I just went today and was decently pleased, come payday may well be getting one of the giant $20 hanging ghouls. For now, came back with one of the $10 groundbreakers to work with (besides cat litter  )


----------



## Ghost of Spookie (Sep 28, 2008)

obcessed with it said:


> I have had great luck after. they do 75% off. One year I got tons worth of stuff for 60.00



If I remember some people did get lucky with their store having decent mdse on clearance. I went to our store the next morning (probably after reading someone post about what they had picked up on clearance) and the guys in our store will throwing everything into shopping carts and carting off the back room. Very little was left to buy on clearance at my Walgreens. I also saw this happening at my Target last year. I pulled a few items from the carts before they had a chance to push them to the back of Target! But all their little Xmas elves were busy rushing Halloween off the floor.

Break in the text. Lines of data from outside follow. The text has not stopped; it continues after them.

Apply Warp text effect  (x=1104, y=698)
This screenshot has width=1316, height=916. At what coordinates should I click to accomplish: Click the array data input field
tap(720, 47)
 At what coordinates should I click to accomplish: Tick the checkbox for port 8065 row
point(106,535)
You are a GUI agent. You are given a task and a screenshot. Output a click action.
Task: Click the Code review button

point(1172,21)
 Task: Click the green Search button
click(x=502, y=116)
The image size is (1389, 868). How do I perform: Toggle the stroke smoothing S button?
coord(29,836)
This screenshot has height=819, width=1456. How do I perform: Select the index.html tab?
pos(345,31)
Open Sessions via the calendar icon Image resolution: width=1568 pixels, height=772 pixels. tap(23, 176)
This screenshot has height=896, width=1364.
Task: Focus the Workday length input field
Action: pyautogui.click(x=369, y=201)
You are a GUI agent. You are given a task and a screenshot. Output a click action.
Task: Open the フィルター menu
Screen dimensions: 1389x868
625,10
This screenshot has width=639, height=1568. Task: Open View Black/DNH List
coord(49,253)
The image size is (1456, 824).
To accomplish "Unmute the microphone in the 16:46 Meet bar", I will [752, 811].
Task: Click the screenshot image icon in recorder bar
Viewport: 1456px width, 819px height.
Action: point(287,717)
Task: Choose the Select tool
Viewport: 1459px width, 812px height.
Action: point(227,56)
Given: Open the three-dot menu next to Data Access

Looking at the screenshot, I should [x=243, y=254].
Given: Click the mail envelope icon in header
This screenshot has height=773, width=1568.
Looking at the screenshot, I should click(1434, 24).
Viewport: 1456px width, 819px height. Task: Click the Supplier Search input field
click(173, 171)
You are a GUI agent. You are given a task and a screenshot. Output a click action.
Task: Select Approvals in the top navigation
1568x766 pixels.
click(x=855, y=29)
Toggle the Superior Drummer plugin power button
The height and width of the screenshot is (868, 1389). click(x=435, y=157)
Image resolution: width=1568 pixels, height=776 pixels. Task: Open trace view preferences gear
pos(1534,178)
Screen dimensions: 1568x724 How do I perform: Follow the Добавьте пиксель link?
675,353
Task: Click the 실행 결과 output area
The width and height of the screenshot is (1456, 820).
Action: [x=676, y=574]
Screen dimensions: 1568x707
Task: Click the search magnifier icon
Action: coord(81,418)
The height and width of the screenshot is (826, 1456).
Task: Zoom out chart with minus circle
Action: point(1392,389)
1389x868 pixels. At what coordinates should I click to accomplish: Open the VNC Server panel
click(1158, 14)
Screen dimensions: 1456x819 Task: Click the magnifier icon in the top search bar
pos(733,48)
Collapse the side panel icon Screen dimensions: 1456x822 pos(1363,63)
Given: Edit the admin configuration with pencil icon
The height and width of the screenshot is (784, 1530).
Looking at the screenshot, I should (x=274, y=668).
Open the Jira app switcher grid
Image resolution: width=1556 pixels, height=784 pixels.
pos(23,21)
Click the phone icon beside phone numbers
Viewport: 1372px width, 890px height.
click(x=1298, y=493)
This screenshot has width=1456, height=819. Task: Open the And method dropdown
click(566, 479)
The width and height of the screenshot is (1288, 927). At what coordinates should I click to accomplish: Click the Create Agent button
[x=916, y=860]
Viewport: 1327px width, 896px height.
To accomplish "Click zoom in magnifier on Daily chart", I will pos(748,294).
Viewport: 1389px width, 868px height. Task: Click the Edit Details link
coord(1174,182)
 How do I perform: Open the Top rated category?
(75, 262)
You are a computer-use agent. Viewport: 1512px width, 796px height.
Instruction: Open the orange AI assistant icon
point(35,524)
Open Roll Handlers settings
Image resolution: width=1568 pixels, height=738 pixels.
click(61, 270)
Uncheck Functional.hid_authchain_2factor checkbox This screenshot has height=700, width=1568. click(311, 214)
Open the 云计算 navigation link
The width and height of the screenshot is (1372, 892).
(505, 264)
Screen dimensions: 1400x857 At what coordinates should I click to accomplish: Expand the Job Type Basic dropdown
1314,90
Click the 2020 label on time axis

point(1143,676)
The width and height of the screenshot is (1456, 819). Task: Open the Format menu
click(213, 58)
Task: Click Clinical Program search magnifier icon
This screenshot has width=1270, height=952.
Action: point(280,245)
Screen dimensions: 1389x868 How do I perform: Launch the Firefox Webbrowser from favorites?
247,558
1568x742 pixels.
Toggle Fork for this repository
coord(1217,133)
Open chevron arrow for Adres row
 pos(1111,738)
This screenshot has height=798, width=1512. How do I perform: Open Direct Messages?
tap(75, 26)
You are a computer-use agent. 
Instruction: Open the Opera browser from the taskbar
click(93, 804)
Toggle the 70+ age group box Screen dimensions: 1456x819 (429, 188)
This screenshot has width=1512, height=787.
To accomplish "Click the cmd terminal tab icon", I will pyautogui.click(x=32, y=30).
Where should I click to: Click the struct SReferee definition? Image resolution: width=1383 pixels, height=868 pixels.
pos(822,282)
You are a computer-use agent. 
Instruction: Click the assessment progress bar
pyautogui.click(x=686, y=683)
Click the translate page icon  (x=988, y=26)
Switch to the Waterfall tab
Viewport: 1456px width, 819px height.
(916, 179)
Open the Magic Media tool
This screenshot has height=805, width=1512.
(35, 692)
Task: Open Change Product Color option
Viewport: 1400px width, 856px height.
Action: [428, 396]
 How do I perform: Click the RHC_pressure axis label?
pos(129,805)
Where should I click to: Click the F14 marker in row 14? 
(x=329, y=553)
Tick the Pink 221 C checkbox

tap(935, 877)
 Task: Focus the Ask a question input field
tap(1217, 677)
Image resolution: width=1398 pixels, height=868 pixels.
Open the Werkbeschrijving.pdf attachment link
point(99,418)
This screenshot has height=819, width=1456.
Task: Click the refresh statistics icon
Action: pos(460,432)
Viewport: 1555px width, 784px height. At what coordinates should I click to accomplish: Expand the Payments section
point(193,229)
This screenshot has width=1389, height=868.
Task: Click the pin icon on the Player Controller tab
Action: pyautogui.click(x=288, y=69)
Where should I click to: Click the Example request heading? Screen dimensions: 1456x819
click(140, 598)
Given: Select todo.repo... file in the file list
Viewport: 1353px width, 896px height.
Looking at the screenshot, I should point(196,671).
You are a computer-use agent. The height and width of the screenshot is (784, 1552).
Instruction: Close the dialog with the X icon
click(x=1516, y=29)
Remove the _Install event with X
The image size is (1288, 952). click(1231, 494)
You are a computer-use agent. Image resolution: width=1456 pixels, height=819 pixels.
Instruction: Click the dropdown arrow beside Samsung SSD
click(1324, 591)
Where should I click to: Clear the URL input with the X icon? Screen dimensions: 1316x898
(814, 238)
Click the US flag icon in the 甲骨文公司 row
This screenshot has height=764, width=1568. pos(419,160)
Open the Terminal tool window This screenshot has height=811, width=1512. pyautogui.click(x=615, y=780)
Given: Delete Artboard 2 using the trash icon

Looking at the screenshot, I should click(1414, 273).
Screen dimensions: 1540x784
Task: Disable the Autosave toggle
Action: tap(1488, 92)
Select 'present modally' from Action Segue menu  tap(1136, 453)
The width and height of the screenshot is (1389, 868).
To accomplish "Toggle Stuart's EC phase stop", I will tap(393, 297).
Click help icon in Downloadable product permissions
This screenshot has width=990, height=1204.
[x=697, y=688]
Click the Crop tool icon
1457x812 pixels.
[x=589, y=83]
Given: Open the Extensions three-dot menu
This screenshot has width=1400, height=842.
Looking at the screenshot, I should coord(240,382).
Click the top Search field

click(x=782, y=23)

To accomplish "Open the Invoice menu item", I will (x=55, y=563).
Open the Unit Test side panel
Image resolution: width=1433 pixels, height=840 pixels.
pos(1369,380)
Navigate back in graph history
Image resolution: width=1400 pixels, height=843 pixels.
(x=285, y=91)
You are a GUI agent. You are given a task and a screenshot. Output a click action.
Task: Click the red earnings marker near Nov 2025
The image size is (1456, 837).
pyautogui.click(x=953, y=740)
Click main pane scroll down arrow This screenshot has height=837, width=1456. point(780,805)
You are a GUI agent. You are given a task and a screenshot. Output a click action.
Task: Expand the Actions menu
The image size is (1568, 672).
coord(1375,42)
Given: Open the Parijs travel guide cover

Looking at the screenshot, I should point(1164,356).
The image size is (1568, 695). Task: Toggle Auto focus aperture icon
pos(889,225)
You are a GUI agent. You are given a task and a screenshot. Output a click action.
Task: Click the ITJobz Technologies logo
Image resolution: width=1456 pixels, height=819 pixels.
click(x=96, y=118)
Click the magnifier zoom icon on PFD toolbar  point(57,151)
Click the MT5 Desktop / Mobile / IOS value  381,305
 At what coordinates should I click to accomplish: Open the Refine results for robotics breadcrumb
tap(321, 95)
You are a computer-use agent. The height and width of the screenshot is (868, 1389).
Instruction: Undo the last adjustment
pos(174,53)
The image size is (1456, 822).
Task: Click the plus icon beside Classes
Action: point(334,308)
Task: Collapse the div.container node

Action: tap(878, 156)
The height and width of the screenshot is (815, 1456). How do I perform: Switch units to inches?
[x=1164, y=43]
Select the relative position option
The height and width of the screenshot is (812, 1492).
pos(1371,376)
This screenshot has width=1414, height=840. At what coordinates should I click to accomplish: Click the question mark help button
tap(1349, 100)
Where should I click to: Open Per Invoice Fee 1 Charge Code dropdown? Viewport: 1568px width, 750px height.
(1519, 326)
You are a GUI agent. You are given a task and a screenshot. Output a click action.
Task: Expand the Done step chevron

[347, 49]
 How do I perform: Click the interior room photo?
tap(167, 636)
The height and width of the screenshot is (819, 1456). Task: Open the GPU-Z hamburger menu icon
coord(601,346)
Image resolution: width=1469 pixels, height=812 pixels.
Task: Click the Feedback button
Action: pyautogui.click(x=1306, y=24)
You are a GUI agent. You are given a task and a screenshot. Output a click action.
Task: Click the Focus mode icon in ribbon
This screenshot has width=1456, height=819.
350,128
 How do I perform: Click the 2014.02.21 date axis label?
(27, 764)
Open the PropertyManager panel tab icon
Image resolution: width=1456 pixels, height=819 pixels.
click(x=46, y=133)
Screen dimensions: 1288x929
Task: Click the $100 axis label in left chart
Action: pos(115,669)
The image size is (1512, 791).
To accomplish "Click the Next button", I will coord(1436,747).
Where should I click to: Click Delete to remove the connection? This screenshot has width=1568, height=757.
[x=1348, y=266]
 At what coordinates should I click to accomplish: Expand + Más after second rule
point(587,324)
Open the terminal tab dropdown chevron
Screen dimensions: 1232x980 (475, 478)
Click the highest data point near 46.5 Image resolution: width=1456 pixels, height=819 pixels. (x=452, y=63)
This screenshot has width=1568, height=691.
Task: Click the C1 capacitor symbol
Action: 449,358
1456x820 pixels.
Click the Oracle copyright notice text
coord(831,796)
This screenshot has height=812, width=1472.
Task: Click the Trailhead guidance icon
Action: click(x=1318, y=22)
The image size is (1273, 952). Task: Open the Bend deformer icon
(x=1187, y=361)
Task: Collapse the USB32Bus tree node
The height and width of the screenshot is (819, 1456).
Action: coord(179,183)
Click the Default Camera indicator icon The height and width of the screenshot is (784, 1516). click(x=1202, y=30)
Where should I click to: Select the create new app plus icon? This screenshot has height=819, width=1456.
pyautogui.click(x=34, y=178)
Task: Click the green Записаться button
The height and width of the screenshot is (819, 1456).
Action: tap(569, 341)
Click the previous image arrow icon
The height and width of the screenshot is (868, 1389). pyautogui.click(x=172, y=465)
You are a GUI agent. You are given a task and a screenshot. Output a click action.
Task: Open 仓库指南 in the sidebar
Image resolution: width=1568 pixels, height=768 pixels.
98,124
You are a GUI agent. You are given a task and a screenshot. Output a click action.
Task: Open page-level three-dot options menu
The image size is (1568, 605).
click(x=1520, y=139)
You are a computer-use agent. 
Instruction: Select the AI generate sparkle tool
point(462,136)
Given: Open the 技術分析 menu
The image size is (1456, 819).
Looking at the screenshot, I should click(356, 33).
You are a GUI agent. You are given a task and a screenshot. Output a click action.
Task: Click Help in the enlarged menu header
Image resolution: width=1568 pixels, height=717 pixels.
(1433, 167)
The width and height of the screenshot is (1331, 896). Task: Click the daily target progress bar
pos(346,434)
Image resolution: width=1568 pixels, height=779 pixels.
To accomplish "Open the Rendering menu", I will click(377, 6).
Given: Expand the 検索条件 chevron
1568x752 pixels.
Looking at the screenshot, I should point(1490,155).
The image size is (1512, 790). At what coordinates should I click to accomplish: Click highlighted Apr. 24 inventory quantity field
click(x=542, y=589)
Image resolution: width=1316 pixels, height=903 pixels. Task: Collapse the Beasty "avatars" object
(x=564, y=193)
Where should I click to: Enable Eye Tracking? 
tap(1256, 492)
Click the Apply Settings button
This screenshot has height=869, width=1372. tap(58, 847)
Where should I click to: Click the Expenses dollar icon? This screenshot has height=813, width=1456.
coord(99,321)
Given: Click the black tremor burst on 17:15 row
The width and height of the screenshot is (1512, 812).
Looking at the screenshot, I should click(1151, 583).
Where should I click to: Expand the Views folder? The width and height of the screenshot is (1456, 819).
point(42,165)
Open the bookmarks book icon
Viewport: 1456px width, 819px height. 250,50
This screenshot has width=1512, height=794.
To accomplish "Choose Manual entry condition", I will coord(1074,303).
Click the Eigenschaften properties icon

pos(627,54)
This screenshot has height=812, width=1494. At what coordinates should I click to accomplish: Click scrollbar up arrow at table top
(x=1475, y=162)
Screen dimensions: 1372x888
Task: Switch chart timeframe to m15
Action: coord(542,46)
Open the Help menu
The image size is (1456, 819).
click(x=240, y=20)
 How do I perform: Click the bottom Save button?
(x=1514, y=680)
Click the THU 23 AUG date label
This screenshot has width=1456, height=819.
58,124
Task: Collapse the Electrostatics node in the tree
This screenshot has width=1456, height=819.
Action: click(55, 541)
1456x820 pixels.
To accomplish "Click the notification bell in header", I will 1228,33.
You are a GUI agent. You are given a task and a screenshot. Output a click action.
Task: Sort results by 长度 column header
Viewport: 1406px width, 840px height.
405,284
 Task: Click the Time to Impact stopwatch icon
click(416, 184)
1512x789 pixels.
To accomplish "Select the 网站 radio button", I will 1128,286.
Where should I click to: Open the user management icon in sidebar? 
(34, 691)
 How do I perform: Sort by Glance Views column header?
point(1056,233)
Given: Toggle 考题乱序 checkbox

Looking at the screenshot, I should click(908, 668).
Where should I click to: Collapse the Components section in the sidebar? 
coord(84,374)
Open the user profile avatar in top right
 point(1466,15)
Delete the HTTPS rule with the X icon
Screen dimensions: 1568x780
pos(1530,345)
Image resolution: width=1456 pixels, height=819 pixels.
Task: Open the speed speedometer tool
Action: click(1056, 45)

Why pull things so quickly? I think the discussion on the forum was that a number of stores were finding it more economical to donate left over merchandise to charities like Goodwill (and I saw a lot of Target boxed merchandise at my local Goodwills from the previous years that I think that is what is happening more and more) than it was to deep discount merchandise to the public. Just thought I'd mention this if you are thinking of waiting til the very end and get surprised.


----------



## Ghost of Spookie (Sep 28, 2008)

After dinner we stopped at our Walgreens and the candy was out and most of the halloween decor. They still had half a row of shelving with school stuff to pull. The clerk said she was working on it today and that costumes and masks would be going in there. I asked if that was going to be it and she said yes. 

I was greeted by that gianormous inflatable cat they have when I rounded the aisle to the halloween section $49.99. There were a few hanging reapers on the ceiling. The really large faced ones, I think there were only 3 or 4 that I saw in total. More of the smaller ones. I saw one of the old 3-foot vampire bats on a shelf post (this has the motion sensored blinking red eyes) 14.99 and some newer versions apparently this year. At least the price didn't go up. The new ones weren't basically all gray any longer but had a more maroon head and body I'd say (maybe they saw Effie's makeover last year and decided to change them up!!).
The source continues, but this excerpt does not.